In a world where life can be scary and unpredictable, many people find solace in comics, video games, movies, and TV shows. They take us away from a world we don’t always want to be a part of and transport us to another universe. The great thing about these forms of media is that people connect with them. We love our favorite characters because we relate to them on some level. The more a character is like us, or is dealing with the same issues as us, the more we care. This creates a beautiful opportunity in nerd culture to be more diverse and inclusive on all levels.
Today We Are Talking About Minorities
This topic has been a battlefield for centuries and continues today. While there has been an immeasurable amount of pain and suffering within these different groups, many people are standing up for what is right and making a positive difference. Within the last few decades, many artists of fictional characters have branched out and created phenomenal leaders and influencers.
'Star Trek' Explored It First
One of the first franchises to make a vast change was #StarTrek. Created in 1966 by Gene Roddenberry, this universe has it all. Its multicultural and multiracial cast created considerable controversy back in the 1960s. With a Japanese helmsman, a Russian navigator, an African-American officer and even different species of humans helping to run the Enterprise, it is all inclusive. Though when it was released they received plenty of criticism, it was groundbreaking television for the time and its social impact has continued through the years. Because of Star Trek’s legacy, countless companies have followed their lead.
New Stories In Star Wars
Speaking of exploring galaxies, #StarWars has now upped their diversity as well. With the recent releases of Episode VII: The Force Awakens and Rogue One: A Star Wars Story many transitions have been made. The first was having John Boyega, an African-American, play a leading role as Finn in Episode VII. In previous episodes there were some minor characters and voiceovers portrayed by various ethnicities, but Finn was one of a kind and was noticed in many communities.
There were some hateful comments following the choice that were ignored by the filmmakers, who then progressed even further with Rogue One: A Star Wars Story. This movie not only was a huge success, but made history by having a diverse band of heroes all working together without issue. The group included: Cassian Andor, played by Diego Luna (Hispanic), Chirrut Îmwe, played by Donnie Yen (Asian), Baze Malbus played by Wen Jiang (Asian), Saw Gerrera played by Forest Whitaker (African-American), and Bodhi Rook played by Riz Ahmed (Anglo-Pakistani). They worked well together and they were united against a common enemy. This movie was a rare picture in diversity, something that we hope to see more of with upcoming movies.

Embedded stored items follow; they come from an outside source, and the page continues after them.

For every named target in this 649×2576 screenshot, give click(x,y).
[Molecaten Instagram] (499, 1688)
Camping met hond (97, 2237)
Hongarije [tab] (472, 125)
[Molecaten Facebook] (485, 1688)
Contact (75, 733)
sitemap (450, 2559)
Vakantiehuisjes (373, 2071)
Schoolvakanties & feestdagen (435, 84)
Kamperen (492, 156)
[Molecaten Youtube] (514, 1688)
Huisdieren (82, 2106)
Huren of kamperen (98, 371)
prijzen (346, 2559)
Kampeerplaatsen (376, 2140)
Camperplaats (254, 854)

In addition, #Marvel has taken steps to become more inclusive with their comics, TV shows, and movies. Recently, we have seen characters such as Ghost Rider in Marvel’s Agents of Shield played by Gabriel Luna who is Hispanic to Kamala Khan, the first Muslim (Pakistani-American) character to headline her own comic book as Ms. Marvel. However, one show that made a considerable impact was Netflix’s Luge Cage.
First appearing in 1972 during the rise of blaxploitation films, Luke, an African-American from Harlem, has superhuman strength and unbreakable skin. When the Netflix series came out in 2016 it made a fearless political and social stance. Though the show received some backlash for their choices, it was breakthrough and was arguably one of Marvel’s most important shows to date.
As racism and social strife continue, more genre media has taken an effort in focusing on inclusiveness. From the original Star Trek to this new generation of Star Wars, comic books and fantasy films, nerd culture is growing in its diversity to support and represent more and more of their fans.
Many people look to superheroes to give them hope in a fallen world, and when that hero is like you, suddenly it’s a little easier to get through the day. When you know there are others like you going through the same thing, you aren’t left feeling alone.
Which of these shows do you think had the greatest positive impact for minorities?